Screenshot grounding data:
****************

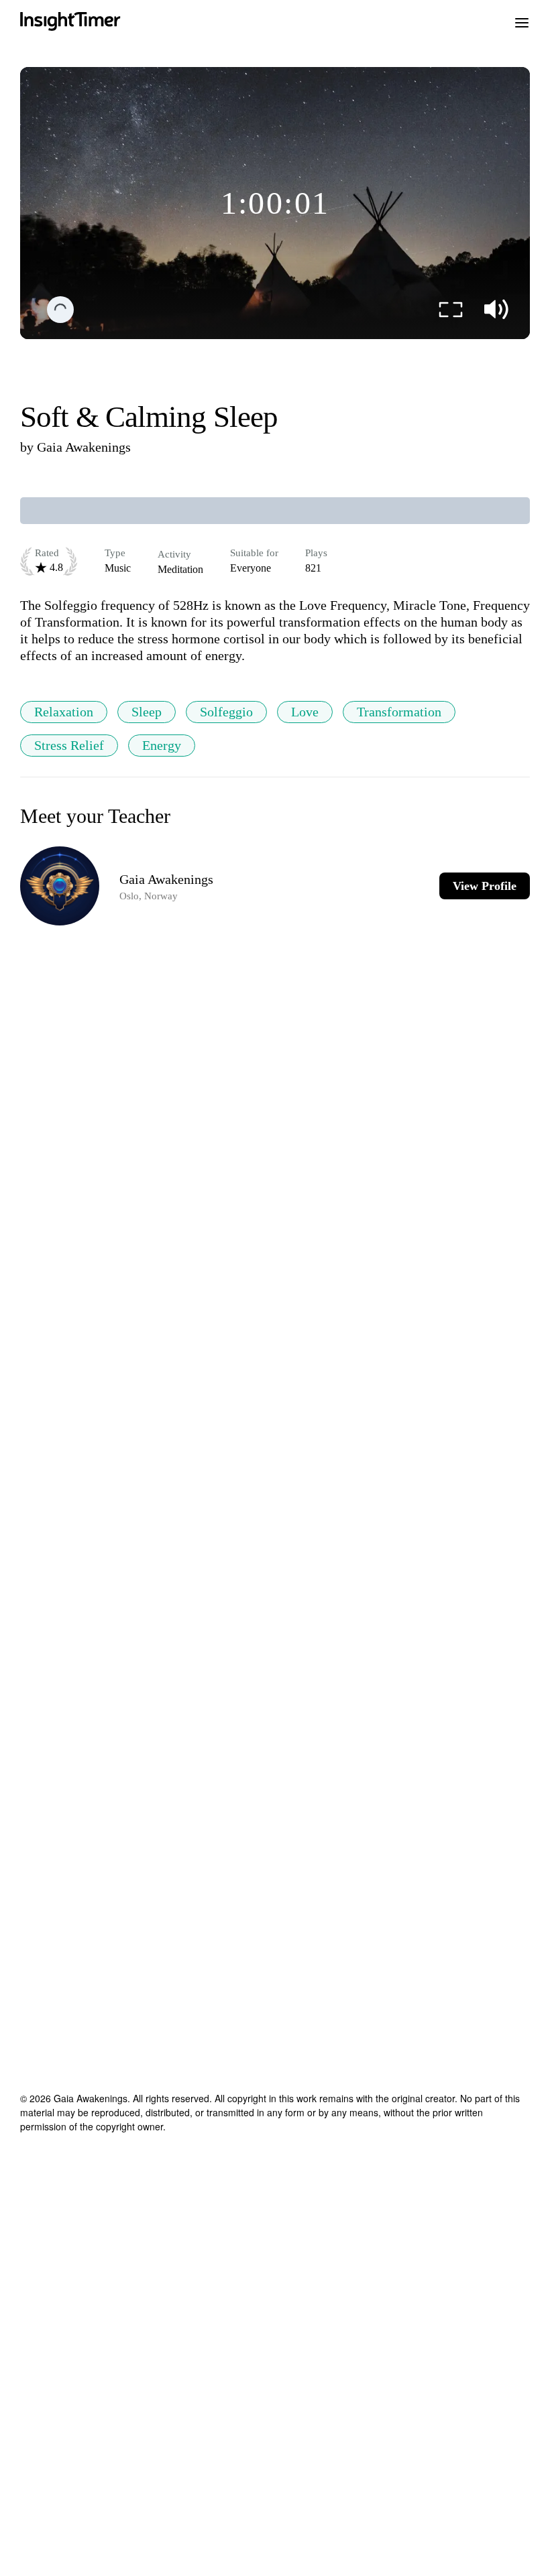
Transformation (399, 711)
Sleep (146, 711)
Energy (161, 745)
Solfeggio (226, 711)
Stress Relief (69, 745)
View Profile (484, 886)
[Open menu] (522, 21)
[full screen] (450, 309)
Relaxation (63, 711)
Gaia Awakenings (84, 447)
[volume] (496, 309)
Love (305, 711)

****************

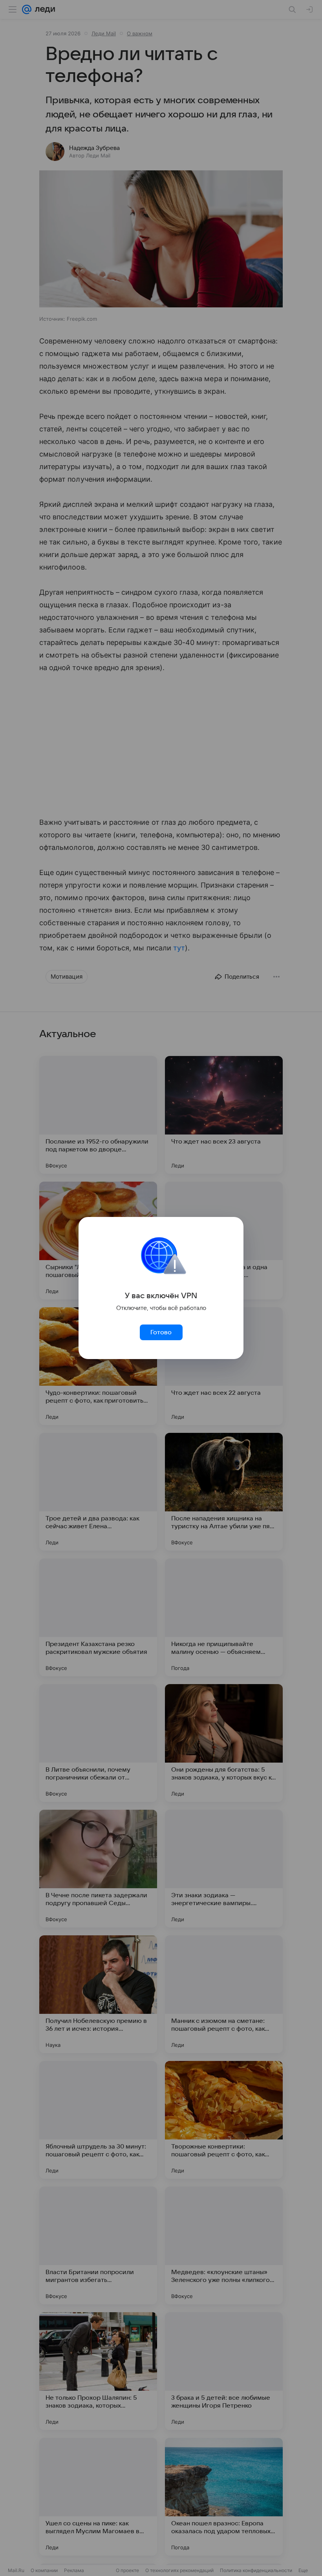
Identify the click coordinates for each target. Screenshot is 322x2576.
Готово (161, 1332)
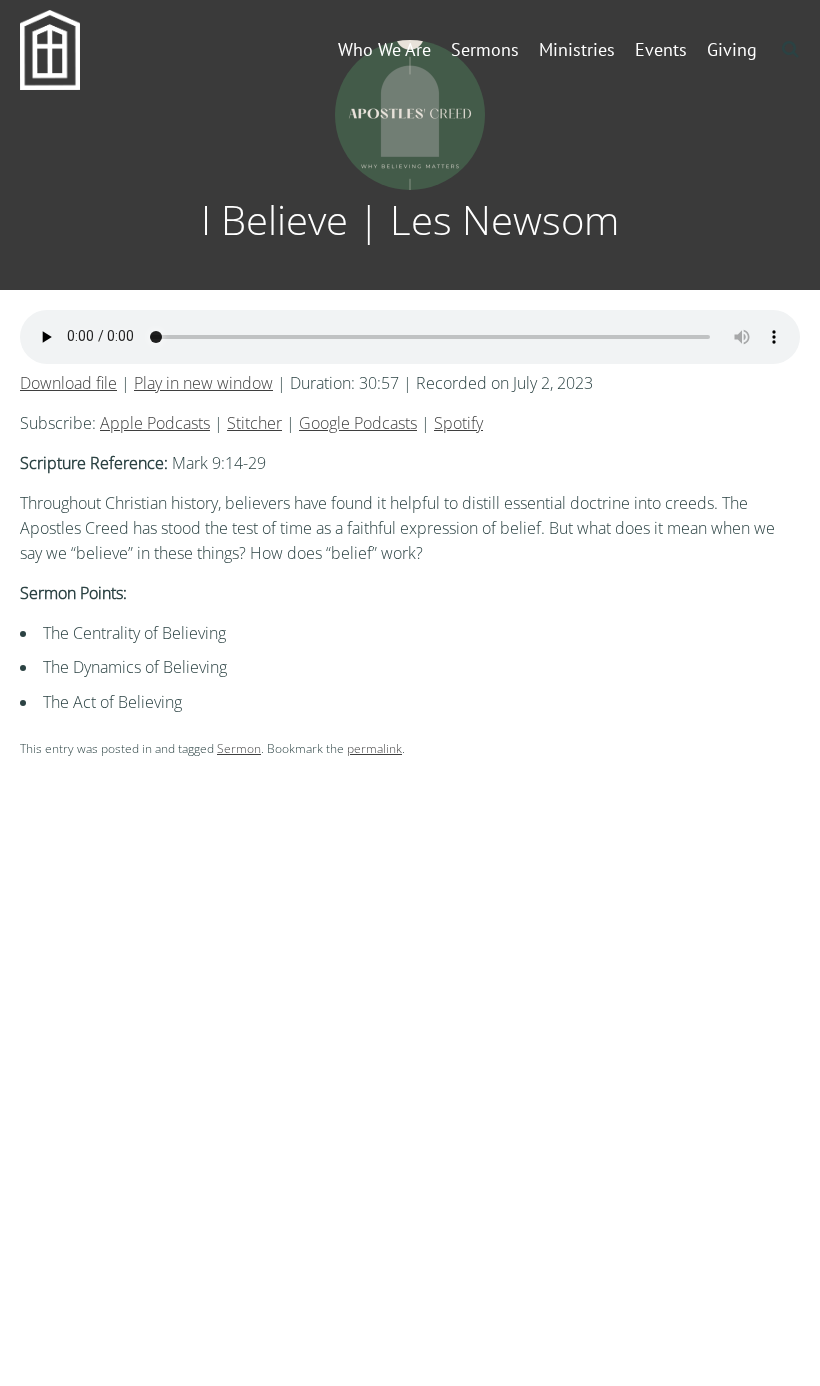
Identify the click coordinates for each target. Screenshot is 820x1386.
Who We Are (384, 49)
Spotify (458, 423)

****************

**Problem:** Pick out and copy the lines of the entries that hold the string "click".

**Output:**
Identify the click coordinates for each target. Screenshot is 322x2576.
Identify the click coordinates for each target. Screenshot is 820x1386.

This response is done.